Consumer prices in the US increased 7% over the last year, the highest rate of inflation since 1982.  Here’s a breakdown of price increases from the latest CPI report:

  • Gasoline: +49.6%
  • Fuel Oil: +41.0%
  • Used Cars: +37.3%
  • Gas Utilities: +24.1%
  • Meats/Fish/Poultry/Eggs: +12.5%
  • New Cars: +11.8%
  • Overall CPI: +7.0%
  • Food at home: +6.5%
  • Electricity: +6.3%
  • Food away from home: +6.0%
  • Apparel: +5.8%
  • Transportation: +4.2%
  • Shelter: +4.1%

Of all these categories, the most surprising has been the sustained price increases in used cars and trucks, which are 37% higher than a year ago.  Supply chain issues in semiconductors continue to be a contributing factor that has not yet abated, so for now, the supply/demand imbalance remains.

There is strong evidence pointing to the actual inflation number being higher and that we'll likely see CPI trending higher over the upcoming months.


The CPI index (inflation) is calculated on a 12-month trailing basis to show the price changes in the goods and services we use as a society.  Consider when supply shortages started and when you started to see real estate values in your own neighborhood begin to increase.  Much of this started in the spring and summer of last year.

Also consider that 33% of the CPI index is in the "shelter" (housing) category, which was estimated to have increased only 4.1% over the last year.
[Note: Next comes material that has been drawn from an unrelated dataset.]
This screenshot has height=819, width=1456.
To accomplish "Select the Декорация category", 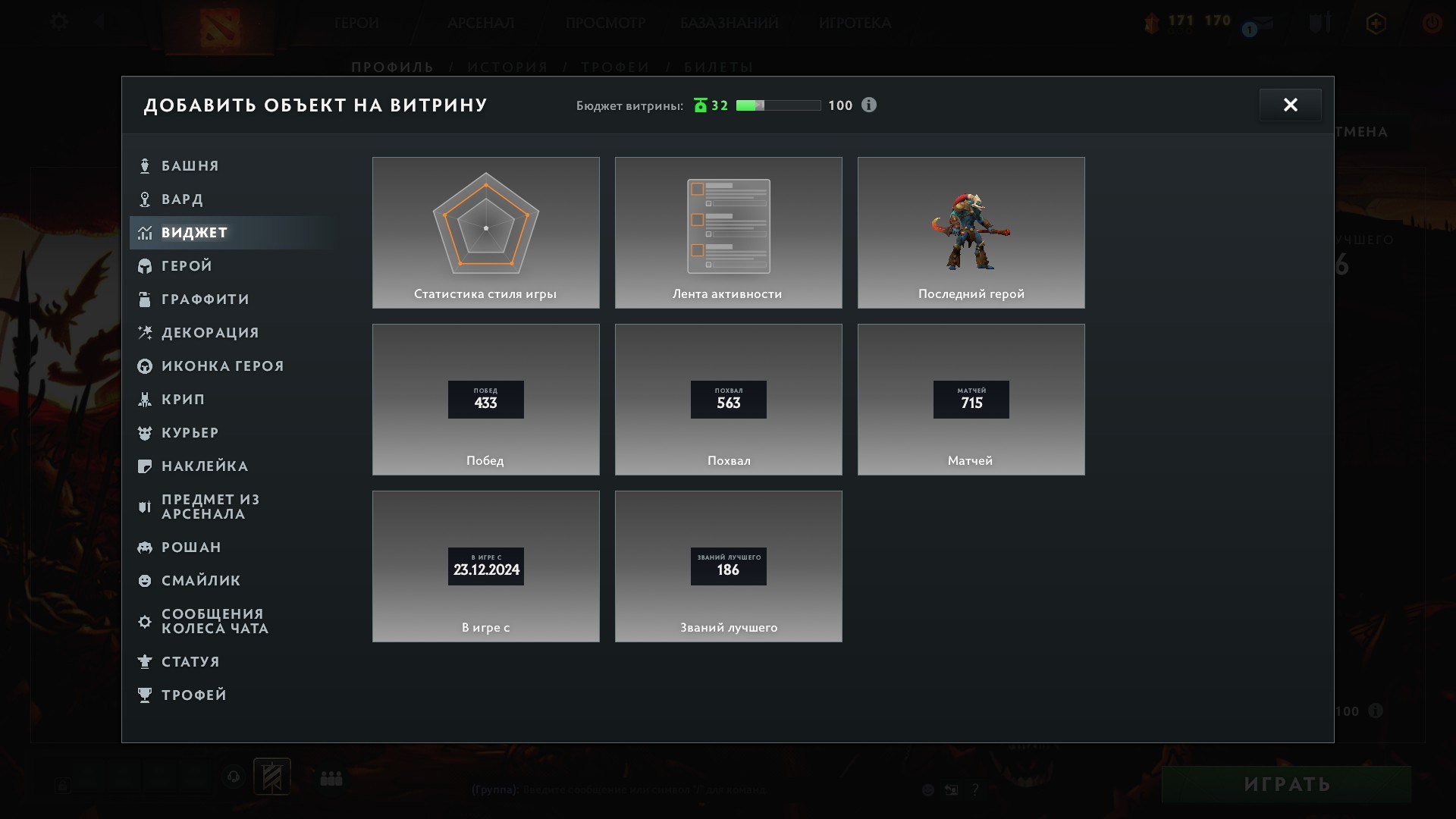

What's the problem with that number?

US home prices were up 19% year-over-year, which is one of the largest annual increases ever!

Actual rents were up 17.8% in 2021, the highest increase on record.
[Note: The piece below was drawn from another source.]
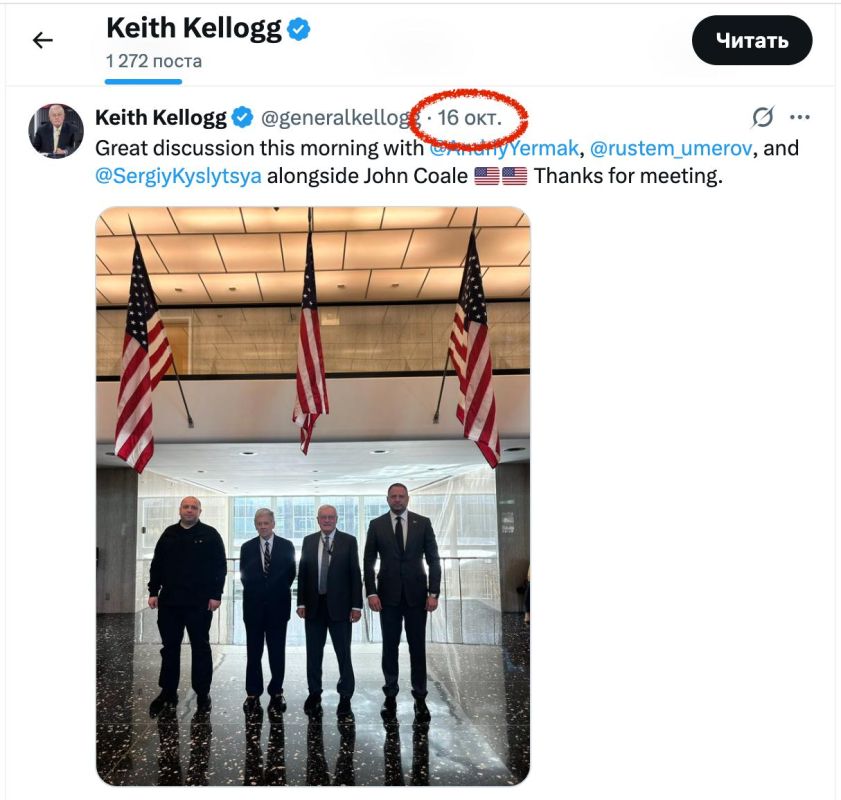The image size is (841, 800).
Task: Click the verified badge beside the header name
Action: (x=300, y=27)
How to slow rising prices (and tame inflation) ?

That is the question everyone is asking and the answer is easy, STOP the cheap supply of money.  
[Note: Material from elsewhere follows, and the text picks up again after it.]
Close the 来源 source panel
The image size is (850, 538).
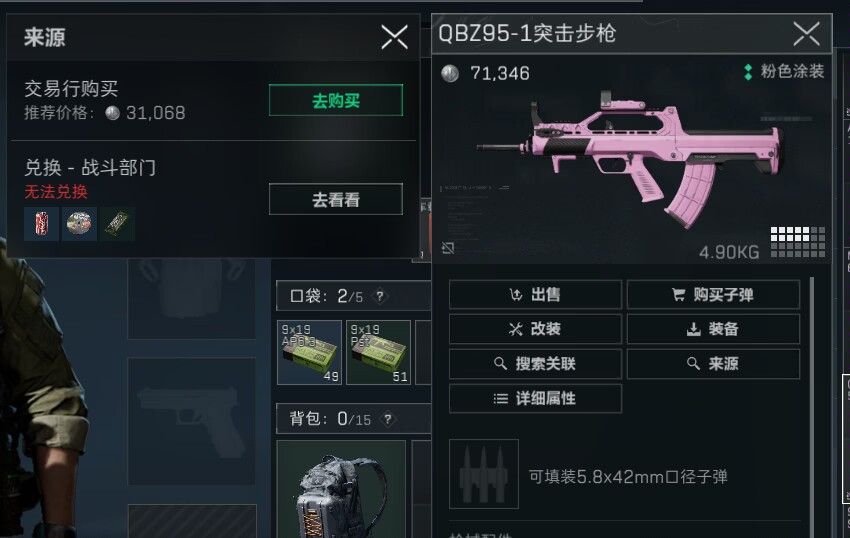click(x=395, y=37)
As it pertains to the booming housing market, it will slow as interest rates rise.  When mortgage rates rise, the affordability of a home for the average consumer declines, meaning a higher monthly mortgage payment.

The 30-year mortgage rate in the U.S. rose to 3.45% last week, its highest level since March 2020. Only a year ago it hit a record low of 2.65%.

Why are mortgage rates finally moving higher?

They are losing the artificial support of the Federal Reserve ("Fed"), who started slowing down their purchases of mortgage bonds last December and are expected to end all quantitative easing by March.

Additionally, the Fed is now expected to hike rates 4 times this year, with a year-end Fed Funds Rate of 1.00-1.25%. The bond market is quickly repricing to this new reality, with yields racing back to pre-pandemic levels.

Even with 4 rate hikes, current monetary policy could hardly be described as restrictive, but this is an important change nonetheless, as the beginning of the end of easy money has arrived (for now).

Is Inflation the new normal?

Is inflation transitory or permanent?  This is a hotly debated topic, especially since inflation is difficult to forecast and the markets haven't been great at predicting long-term levels of inflation. It’s important to note that the market perceives these elevated price levels to be more temporary in nature and less a permanent structural shift. The market uses “breakeven rates” to show what the perceived level of inflation will be across various maturities into the future, by calculating the difference in yields between treasury inflation-protected bonds (TIPS) and regular treasury bonds.

There are reasons this post-pandemic inflation is transitory (supply shortages, elevated asset prices, surging consumer demand, rising interest rates), while there are other reasons that price levels could remain elevated more permanently (demographics, wage gains are sticky, housing supply shortages, excess liquidity).

Often times, the answer can be found somewhere in the middle. This story will be closely monitored by central banks and investors alike for the weeks, months, and years to come.

As we outlined in our 2022 outlook, we are expecting a very choppy year where inflation and interest rates will be one of the biggest contributors to volatility.  As interest rates rise, there will be a a repricing of asset values, including real estate, automobiles, stocks and bonds.  How do rising interest rates and changes in Central Bank policy impact various areas of the markets? We continue to study and review research on past inflationary periods for a roadmap on where investors should be allocated through this period of time.